Refers to the excess of cash over securities or securities over cash in a repo/reverse repo, sell/buy-buy/sell, or securities lending transaction. One party may require an initial margin due to the perceived credit risk of the counterpart.

J
Jurisdiction

The authority given by law on legal matters within a particular geographic area.

K
Key investor information document (KII document)

This document provides the investor with important information about their potential investment fund including costs, risks, performance and objectives. It is a requirement that this document be available to the investor prior to investment. The regulator specifies both the information contained in the document and the format of it.

Key performance indicators (KPIs)

Key performance indicators refer to a set of quantifiable measurements used to gauge a company’s overall long-term performance. KPIs specifically help determine a company's strategic, financial, and operational achievements, especially compared to those of other businesses within the same sector.

L
Legal entity identifier (LEI)

The legal entity identifier is a unique global identifier of legal entities participating in financial transactions. These can be individuals, companies or government entities that participate in financial transaction.

Lendable assets or supply

The term given to those portfolio assets that are placed into lending programmes, and made available to borrow in return for a fee.

London InterBank Offered Rate (LIBOR)

The London Interbank Offered Rate is a benchmark interest rate at which major global banks lend to one another in the international interbank market for short-term loans.

M
Manufactured dividends

When securities that have been lent out pay a cash dividend, the borrower of the securities is in general contractually required to pass the distribution back to the lender of the securities. This payment “pass-through” is known as a manufactured dividend.

Margin call

A request by one party in a transaction for the initial margin to be reinstated or to restore the original cash/securities ratio to parity.

Market capitalisation

Market capitalisation describes the value of a company or corporation, where their shares are traded and listed on the stock exchange.
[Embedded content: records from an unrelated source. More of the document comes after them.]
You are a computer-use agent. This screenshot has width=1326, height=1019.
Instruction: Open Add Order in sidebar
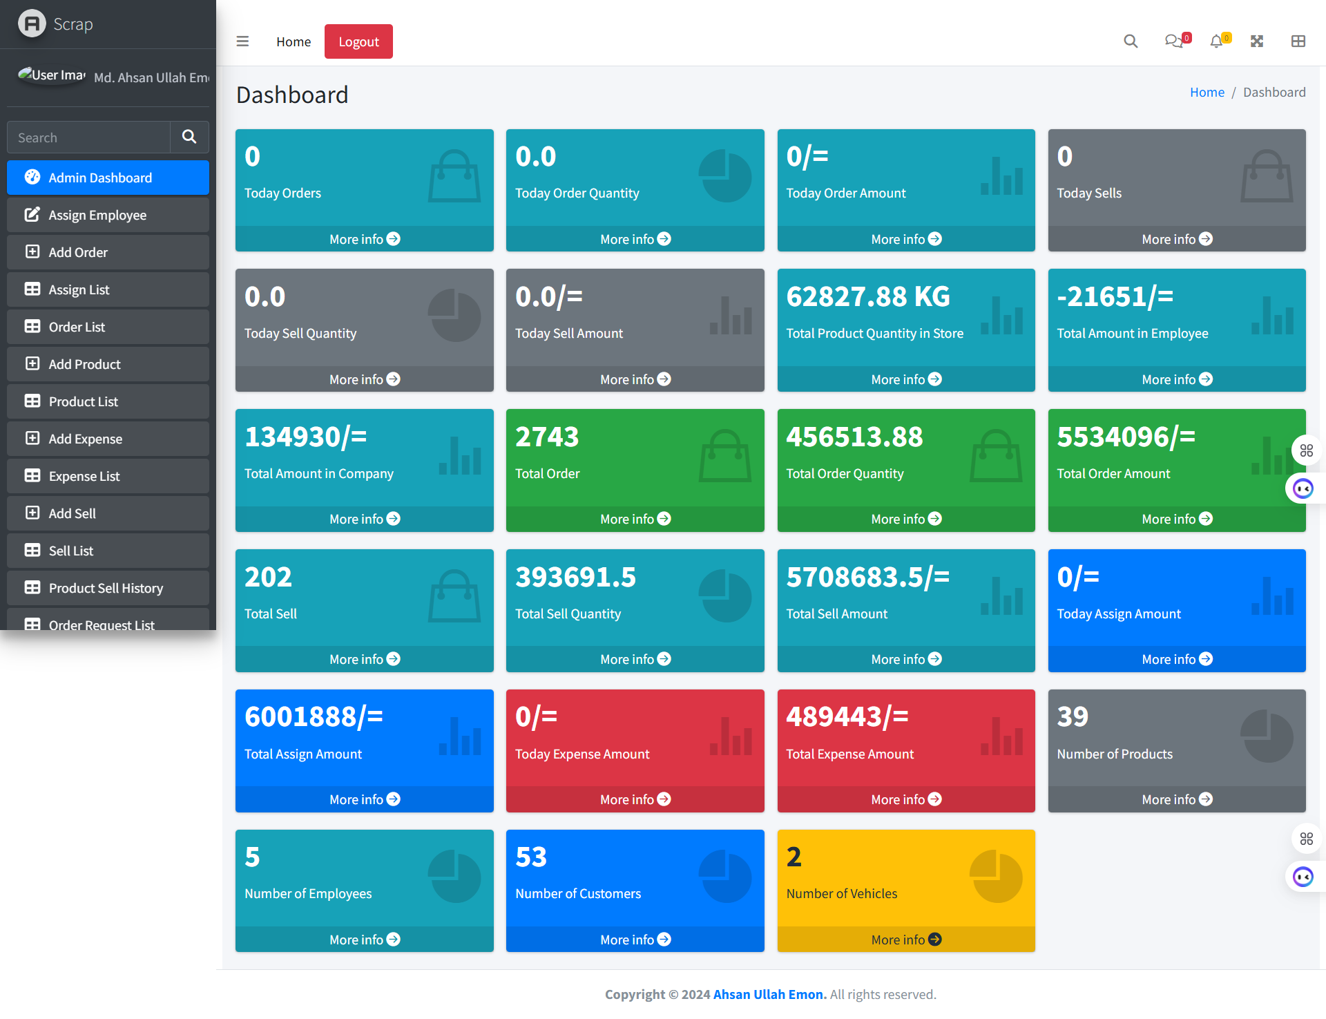(x=78, y=252)
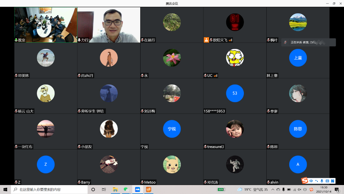This screenshot has width=344, height=194.
Task: Select the 力行 video tile
Action: pyautogui.click(x=109, y=25)
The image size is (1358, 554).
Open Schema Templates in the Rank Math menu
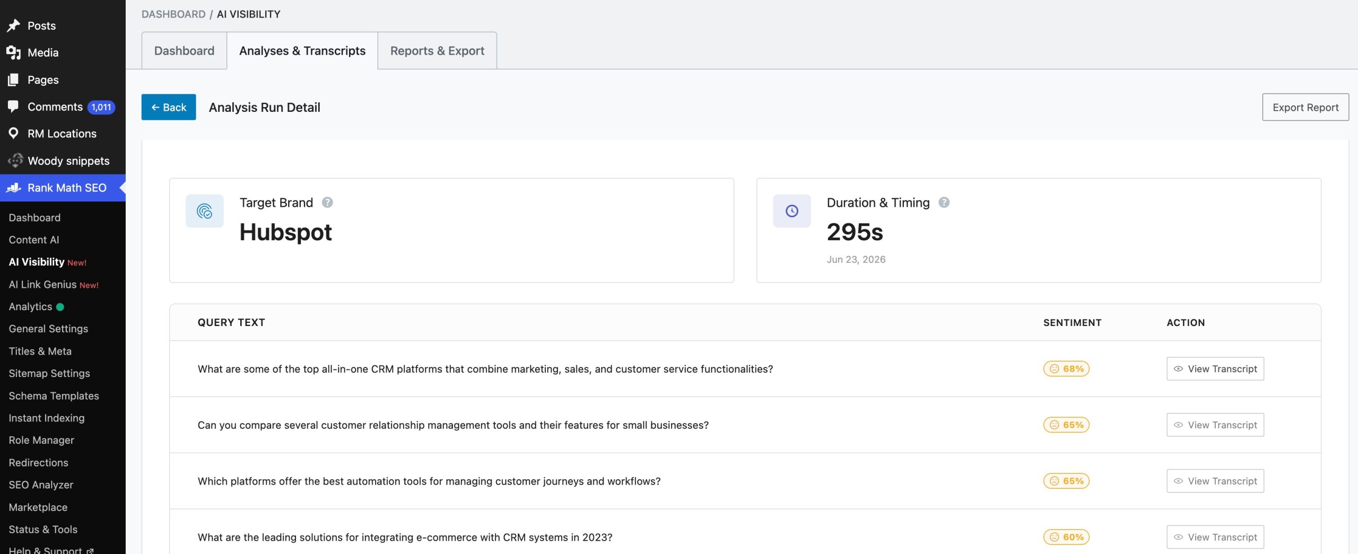point(54,396)

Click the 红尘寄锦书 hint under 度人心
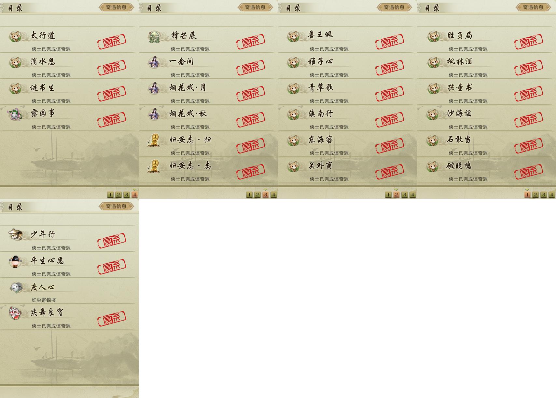point(44,300)
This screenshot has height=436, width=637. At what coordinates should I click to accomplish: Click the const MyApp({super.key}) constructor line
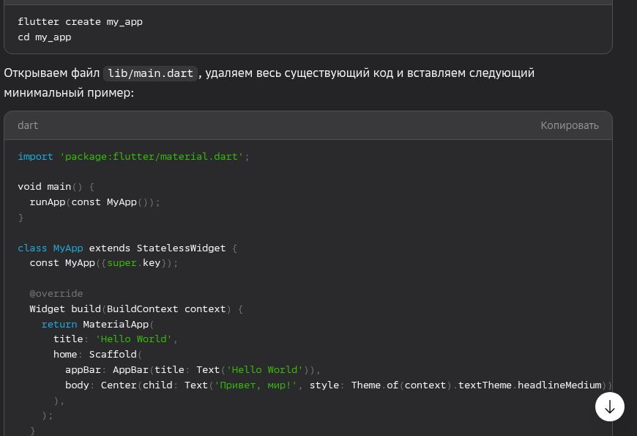click(x=103, y=262)
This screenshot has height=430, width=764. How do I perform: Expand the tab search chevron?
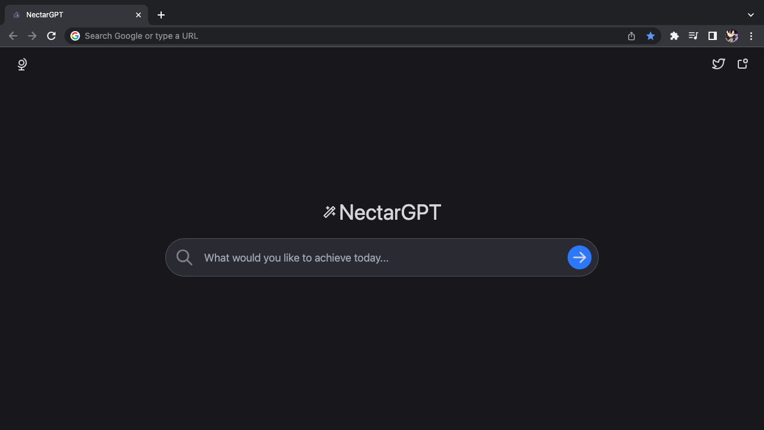[751, 15]
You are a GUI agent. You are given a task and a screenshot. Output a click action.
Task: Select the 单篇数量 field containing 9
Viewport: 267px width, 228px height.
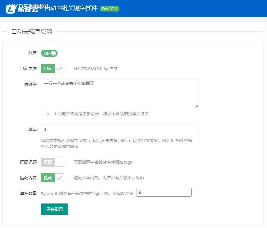164,192
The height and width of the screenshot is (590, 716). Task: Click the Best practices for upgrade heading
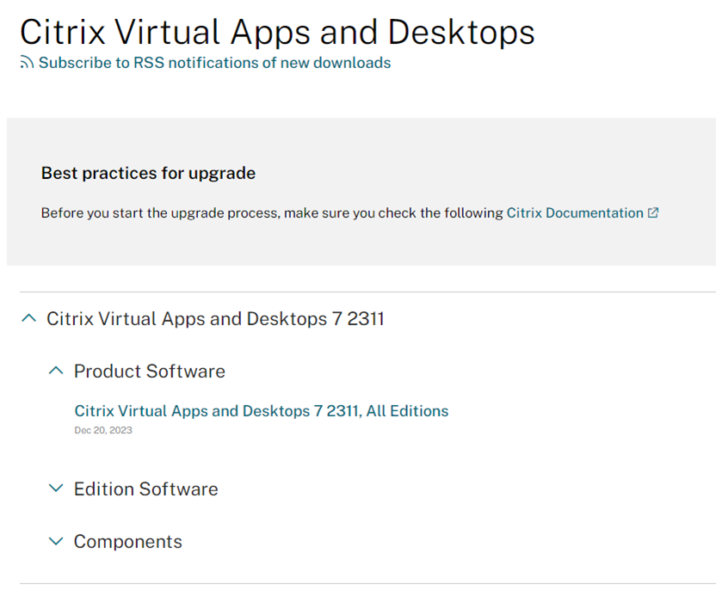[x=148, y=173]
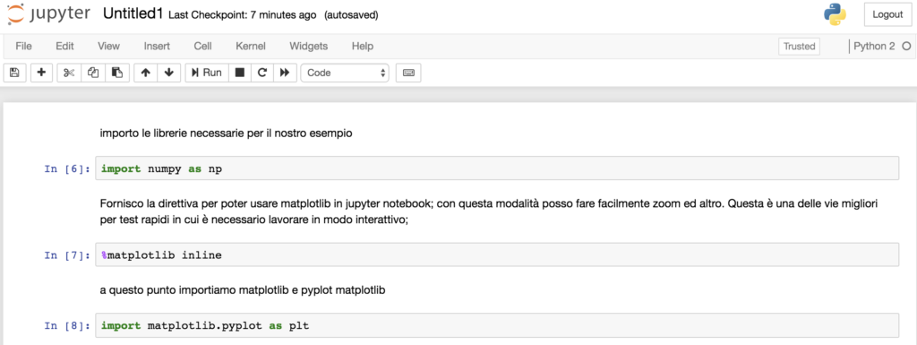Image resolution: width=917 pixels, height=345 pixels.
Task: Interrupt the kernel with stop icon
Action: [239, 73]
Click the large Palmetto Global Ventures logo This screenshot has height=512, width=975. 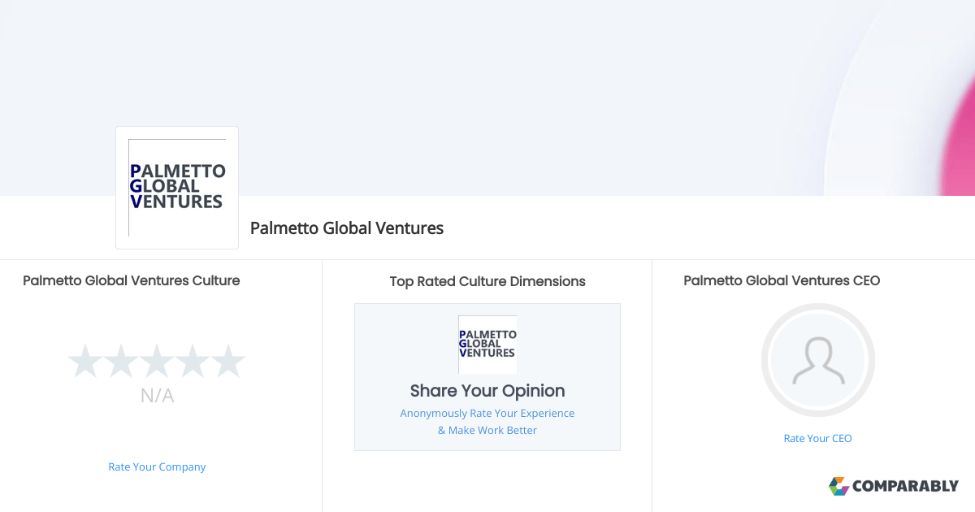tap(176, 187)
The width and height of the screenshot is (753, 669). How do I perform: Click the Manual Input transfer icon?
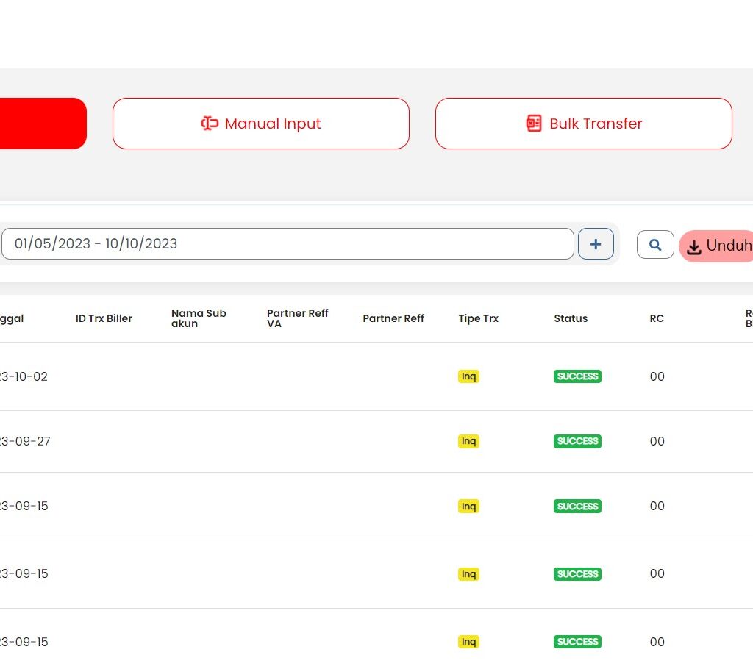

This value is estimated by multiplying the market price of its shares by the number of shares the company currently has in issue.

Markets in Financial Instruments Directive (MiFID)

Markets in Financial Instruments Directive is a regulation that increases the transparency across the European Union’s financial markets and standardises the regulatory disclosures required for particular markets. This was updated in 2017 with MiFID II.

Markets and Financial Instruments Regulation (MiFIR)

Markets in Financial Instruments Regulation, is a European law which demands its member states to comply with its regulations. As a result of the last financial crisis, the need for a European Union-wide regulation called for the emergence of MiFIR. This regulation was formed with the intent to not only protect the markets, but also the investors.

Market risk

Market risk is an investment risk that can potentially impact the entirety of an asset class as asset prices rise and/or fall.

Market value

The value of loan securities or collateral as determined using the last (or latest available) sale price on the principal exchange where the instrument was traded or, of not so traded, using the most recent bid offered prices.

Matched / mismatched book

Refers to the interest rate arbitrage book that a repo trader may run. By matching or mismatching maturities, rates, currencies, or margins, the repo trader takes market risk in search of returns.

Memorandum of understanding (MoU)

A memorandum of understanding is an agreement between two or more parties outlined in a formal document. It is not legally binding but signals the willingness of the parties to move forward with a contract.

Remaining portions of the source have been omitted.